Considero que el argumento que enfatiza el tema de la indiferencia y el racismo para dar cuenta la dinámica del conflicto es atractivo por ser políticamente correcto, aunque en realidad no sea el más adecuado. Esto no significa por supuesto negar que el racismo sea un problema en el Perú, y que haya intervenido en otros aspectos de los temas estudiados por la CVR. Pienso que el problema del racismo es en sí mismo lo suficientemente serio como para, además, magnificarlo innecesariamente[9]. Esto permite mirar también de otra manera la actuación de las élites políticas y partidarias y la magnitud de los desafíos por delante.

Considero que, en realidad, la mayor parte del país, y por supuesto nuestra élite política, era parte de los desordenados procesos de modernización y democratización social que venían de décadas atrás, lo que Matos Mar llamó el “desborde del Perú informal” (1984); en la década de los años ochenta, tres grandes proyectos políticos (derecha, APRA, izquierda), herederos a su vez de las tres grandes tradiciones políticas modernas del país (el social cristianismo, el aprismo y el socialismo) se disputaban el rumbo del país; la intensidad de esa disputa política hizo que los partidos desatendieron el drama de la violencia, porque afectaba sectores desenganchados de los procesos políticos y sociales fundamentales que vivía el país[10]. Esto se expresó, por ejemplo, que para predecir la aprobación a la gestión de los presidentes en la década de los años ochenta mucho más importante era el desempeño de la economía y el control de la inflación, que la dinámica de la violencia, expresada en número de atentados o número de víctimas[11].


[1] Ver en el tomo VIII, el capítulo 1, “Explicando el conflicto armado interno”, p. 23-45, dentro de la segunda parte del informe final, “Los factores que hicieron posible la violencia”.
[2] Presenté de manera preliminar estas ideas en Tanaka, 2004. Esta discusión me parece uno de los temas fundamentales que ha puesto sobre la mesa el informe de la CVR, y no ha sido tomando en cuenta, obviamente, por los detractores del mismo, pero tampoco por quienes lo respaldan. En general, tengo la impresión de que el informe, lamentablemente ha sido poco leído, tanto por los que lo critican como por aquellos que lo respaldan, siendo que cada cual lo evalúa desde sus propios prejuicios y prenociones.

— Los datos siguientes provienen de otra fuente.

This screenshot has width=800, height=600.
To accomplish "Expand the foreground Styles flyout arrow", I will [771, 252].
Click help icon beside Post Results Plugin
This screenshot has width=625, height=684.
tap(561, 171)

[3] Este tipo de lecturas van en sintonía con planteamientos de intelectuales como Flores Galindo (1896) o Manrique (1986) en la década de los años ochenta.

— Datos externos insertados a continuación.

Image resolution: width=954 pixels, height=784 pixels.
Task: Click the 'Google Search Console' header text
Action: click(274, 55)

[4] Ver especialmente en el tomo I, el capítulo 2, “El despliege regional”, dentro de la sección primera, “Exposición general del proceso”; y también en el tomo IV, el capítulo 1, “La violencia en las regiones”, de la sección tercera, “Los escenarios de la violencia”.

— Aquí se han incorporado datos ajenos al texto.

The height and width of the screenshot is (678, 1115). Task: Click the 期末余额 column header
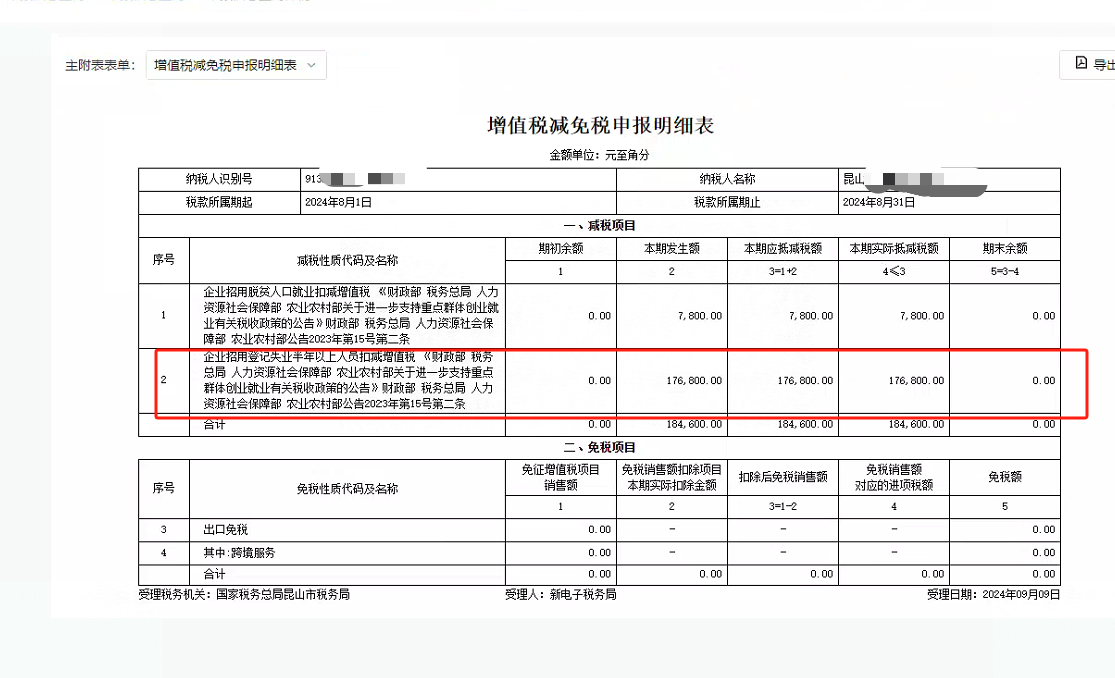[1004, 249]
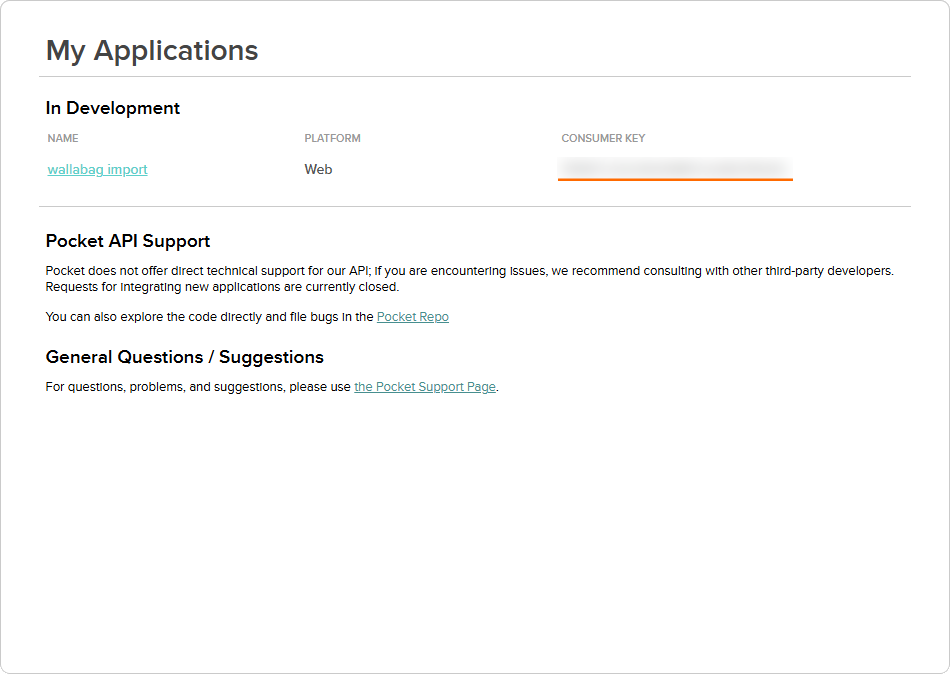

[5] Mucho de esto se encuentra en el examen de varios de los acápites del capítulo 2, “Los casos investigados por la CVR”, dentro del Tomo VII, parte de la sección cuarta, “Los crímenes y violaciones de los derechos humanos”.
[6] Ver acápite 5, “Los comités del autodefensa”, dentro del capítulo 1, “Los actores armados”, dentro del tomo II, p. 290.
[7] Ver “La violencia en las comunidades de Lucanamarca, Sancos y Sacsamarca” (apartado 2); también “Los casos de Chungui y de Oreja de Perro” (apartado 3), y “El caso Uchuraccay” (apartado 4), todos del capítulo 2, “Historias representativas de la violencia”, en el tomo V; ver también “La batalla de Puno, ya citado. En todos estos casos se llama la atención de cómo se entrecruzó la dinámica del conflicto armado con conflictos locales. En varios trabajos Kimberly Theidon ha mostrado este ángulo del conflicto, cómo se trató de una violencia “entre prójimos”. Ver Theidon, 2004 y 2000.
[8] Ver en el tomo I, el capítulo 2, “El despliege regional”, dentro de la sección primera, “Exposición general del proceso”; y el Tomo IV, que comprende el capítulo 1, “La violencia en las regiones”, de la sección tercera, “Los escenarios de la violencia”, especialmente las partes dedicadas a Lima y las zonas urbanas.
[9] Sobre el racismo ver el acápite “Violencia y desigualdad racial y étnica”, del capítulo 2, “El impacto diferenciado de la violencia”, dentro del tomo VIII, a su vez dentro de la segunda parte del informe final, “Los factores que hicieron posible la violencia”.
[10] Ver Tanaka, 2005. Una visión crítica puede verse en Pajuelo, 2004.
[11] Sobre el punto ver Carrión, 1992.